Руорим медленно подошел и присел перед Вейлин на корточки.
– Нет… нет… – всхлипнула она, когда он откинул волосы с ее лица.
– О-о, как тебе больно, – протянул Руорим. – Я не хотел. Гурату было велено заставить тебя слушаться, но он не должен был избивать тебя до полусмерти. Больше он никогда этого не сделает, я тебе обещаю.
– Вы демон! – воскликнула Вейлин. – Убейте меня или пытайте, но только прекратите надо мной смеяться.
Руорим молчал ровно минуту.
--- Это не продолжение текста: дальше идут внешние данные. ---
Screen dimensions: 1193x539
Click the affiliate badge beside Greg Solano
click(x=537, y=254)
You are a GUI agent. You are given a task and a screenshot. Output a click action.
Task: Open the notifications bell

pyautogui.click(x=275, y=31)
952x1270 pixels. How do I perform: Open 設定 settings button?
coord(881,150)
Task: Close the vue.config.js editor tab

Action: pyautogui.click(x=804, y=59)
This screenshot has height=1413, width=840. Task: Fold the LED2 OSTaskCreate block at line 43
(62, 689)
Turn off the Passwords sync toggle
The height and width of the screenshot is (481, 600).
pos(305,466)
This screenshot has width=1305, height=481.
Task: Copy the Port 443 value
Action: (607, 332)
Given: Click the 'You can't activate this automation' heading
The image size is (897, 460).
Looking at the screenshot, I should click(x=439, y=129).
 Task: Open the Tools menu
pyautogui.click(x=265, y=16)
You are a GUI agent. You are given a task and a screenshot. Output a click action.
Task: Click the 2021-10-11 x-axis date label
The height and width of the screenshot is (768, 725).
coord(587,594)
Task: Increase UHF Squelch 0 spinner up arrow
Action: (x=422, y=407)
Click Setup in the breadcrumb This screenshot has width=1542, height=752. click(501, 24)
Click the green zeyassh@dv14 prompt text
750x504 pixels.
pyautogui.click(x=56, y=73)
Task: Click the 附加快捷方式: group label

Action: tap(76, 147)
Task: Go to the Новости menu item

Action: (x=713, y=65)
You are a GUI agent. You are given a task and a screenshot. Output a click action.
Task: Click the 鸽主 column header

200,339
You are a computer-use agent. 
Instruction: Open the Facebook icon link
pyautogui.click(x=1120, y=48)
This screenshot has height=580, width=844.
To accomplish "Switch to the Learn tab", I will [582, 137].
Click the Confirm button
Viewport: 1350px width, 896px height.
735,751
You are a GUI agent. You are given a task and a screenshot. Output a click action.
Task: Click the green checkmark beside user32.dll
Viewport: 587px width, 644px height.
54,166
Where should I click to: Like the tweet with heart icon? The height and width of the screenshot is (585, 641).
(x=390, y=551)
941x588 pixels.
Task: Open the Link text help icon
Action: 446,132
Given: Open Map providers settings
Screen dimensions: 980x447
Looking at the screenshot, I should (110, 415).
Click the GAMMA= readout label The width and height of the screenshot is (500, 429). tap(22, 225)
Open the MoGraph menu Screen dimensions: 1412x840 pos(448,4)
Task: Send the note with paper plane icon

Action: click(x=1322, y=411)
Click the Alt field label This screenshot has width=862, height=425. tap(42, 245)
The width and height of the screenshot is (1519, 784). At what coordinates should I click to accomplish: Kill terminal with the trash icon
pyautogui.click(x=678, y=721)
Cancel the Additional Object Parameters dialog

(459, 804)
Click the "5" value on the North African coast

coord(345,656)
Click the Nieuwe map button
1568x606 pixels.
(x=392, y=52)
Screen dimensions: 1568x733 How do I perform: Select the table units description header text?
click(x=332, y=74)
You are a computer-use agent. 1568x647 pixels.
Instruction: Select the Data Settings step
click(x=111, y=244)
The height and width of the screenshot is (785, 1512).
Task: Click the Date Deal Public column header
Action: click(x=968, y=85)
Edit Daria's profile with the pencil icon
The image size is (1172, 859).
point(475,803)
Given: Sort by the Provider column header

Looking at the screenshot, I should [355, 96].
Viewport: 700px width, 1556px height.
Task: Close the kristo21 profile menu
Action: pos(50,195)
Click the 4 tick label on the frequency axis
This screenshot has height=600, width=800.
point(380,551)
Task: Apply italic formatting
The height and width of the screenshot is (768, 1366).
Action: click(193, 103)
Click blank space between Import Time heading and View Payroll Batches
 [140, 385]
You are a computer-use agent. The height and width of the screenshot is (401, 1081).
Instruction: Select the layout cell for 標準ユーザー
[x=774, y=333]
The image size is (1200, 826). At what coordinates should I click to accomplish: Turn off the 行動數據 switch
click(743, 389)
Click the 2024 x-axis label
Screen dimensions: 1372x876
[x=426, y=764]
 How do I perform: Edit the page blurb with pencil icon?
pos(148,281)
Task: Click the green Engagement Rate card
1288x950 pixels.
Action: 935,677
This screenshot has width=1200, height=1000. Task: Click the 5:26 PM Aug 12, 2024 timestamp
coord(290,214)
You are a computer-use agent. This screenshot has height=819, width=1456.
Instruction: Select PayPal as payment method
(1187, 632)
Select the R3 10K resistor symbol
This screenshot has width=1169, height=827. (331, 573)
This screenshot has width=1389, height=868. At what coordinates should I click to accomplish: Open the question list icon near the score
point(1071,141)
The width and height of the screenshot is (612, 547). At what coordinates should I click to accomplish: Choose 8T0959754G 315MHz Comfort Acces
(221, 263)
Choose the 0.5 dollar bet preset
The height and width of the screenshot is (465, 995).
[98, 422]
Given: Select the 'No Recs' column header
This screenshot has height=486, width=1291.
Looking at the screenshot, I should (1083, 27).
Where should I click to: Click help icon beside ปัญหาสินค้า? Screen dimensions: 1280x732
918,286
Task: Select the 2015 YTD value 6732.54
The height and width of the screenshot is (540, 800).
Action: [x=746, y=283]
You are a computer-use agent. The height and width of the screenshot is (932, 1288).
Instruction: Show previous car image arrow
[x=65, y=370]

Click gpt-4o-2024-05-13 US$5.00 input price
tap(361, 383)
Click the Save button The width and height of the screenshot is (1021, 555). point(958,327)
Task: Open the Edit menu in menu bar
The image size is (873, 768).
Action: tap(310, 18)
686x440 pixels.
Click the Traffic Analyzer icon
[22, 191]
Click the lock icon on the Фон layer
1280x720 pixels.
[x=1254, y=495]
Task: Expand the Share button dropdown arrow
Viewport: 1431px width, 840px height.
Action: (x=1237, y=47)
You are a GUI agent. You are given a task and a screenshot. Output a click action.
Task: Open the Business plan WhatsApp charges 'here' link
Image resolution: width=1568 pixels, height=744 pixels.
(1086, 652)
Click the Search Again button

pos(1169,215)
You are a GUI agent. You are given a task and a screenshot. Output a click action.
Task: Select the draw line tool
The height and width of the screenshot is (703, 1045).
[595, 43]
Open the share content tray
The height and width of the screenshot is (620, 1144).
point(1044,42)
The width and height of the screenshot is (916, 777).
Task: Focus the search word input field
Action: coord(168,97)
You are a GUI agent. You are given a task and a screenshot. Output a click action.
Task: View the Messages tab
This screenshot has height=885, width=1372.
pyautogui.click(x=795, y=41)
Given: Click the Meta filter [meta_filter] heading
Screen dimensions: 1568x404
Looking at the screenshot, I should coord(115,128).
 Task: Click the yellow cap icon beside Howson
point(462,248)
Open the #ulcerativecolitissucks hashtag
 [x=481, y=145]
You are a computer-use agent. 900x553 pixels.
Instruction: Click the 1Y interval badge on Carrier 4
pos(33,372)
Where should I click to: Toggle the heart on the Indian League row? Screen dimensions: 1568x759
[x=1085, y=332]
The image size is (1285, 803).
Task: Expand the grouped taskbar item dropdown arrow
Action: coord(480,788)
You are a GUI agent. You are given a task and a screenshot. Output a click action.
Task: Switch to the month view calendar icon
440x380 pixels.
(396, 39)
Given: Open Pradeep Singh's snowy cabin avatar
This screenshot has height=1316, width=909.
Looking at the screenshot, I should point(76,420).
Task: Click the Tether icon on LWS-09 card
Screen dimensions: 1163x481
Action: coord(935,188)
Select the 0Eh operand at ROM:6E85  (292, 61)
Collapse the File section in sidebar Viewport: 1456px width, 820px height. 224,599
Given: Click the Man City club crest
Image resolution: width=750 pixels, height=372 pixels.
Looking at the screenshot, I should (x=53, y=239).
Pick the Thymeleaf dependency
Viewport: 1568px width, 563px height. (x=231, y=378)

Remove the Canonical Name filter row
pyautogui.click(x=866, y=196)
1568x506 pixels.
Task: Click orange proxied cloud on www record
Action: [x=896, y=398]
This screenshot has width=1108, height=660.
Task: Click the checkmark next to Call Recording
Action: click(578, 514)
Вытащил из кармана платок и стер кровь с лица Вейлин.
– У меня к тебе вопрос, – сказал он, наконец. – Как ты думаешь, если бы я был крайне жесток, ужасен, холоден и бесчувствен, если бы получал удовольствие, верша жизни и смерти людей… был бы я в состоянии зачать такого сына, как Горен?
Она подняла на него опухшие глаза:
– Почему вы об этом спросили?
– Вейлин – это ведь твое имя, правильно? Вейлин, неужели ты думаешь, что войну можно вести чистыми и благородными способами? – Голос Руорима звучал крайне серьезно. – Ты что, считаешь, что твои родичи, принимая участие в войне Шести Народов, всегда действовали искренне и по-доброму? Ты уверена, что у эльфов не существует силовых методов ведения допроса? Вы никогда не приносили жертв? Последнее: не является ли
– Вы… вы все переворачиваете… у меня кружится голова… – пробормотала она слабым голосом. – Это не умаляет вашу вину и не оправдывает ваших деяний…
Он тихо засмеялся:
– Нет. Тут ты права, маленькая эльфийка. Я даже не пытаюсь показать себя в более выгодном свете, потому что я холоден и жесток, но в противном случае я не был бы правителем и не добился бы таких успехов, а мои солдаты не были бы мне столь верны. Но я пытаюсь тебе объяснить, что это не вся моя сущность, что я гораздо больше, чем Мясник, что во мне имеется и другая сторона, которая скрыта от всех. Потому что никто не хочет ее видеть.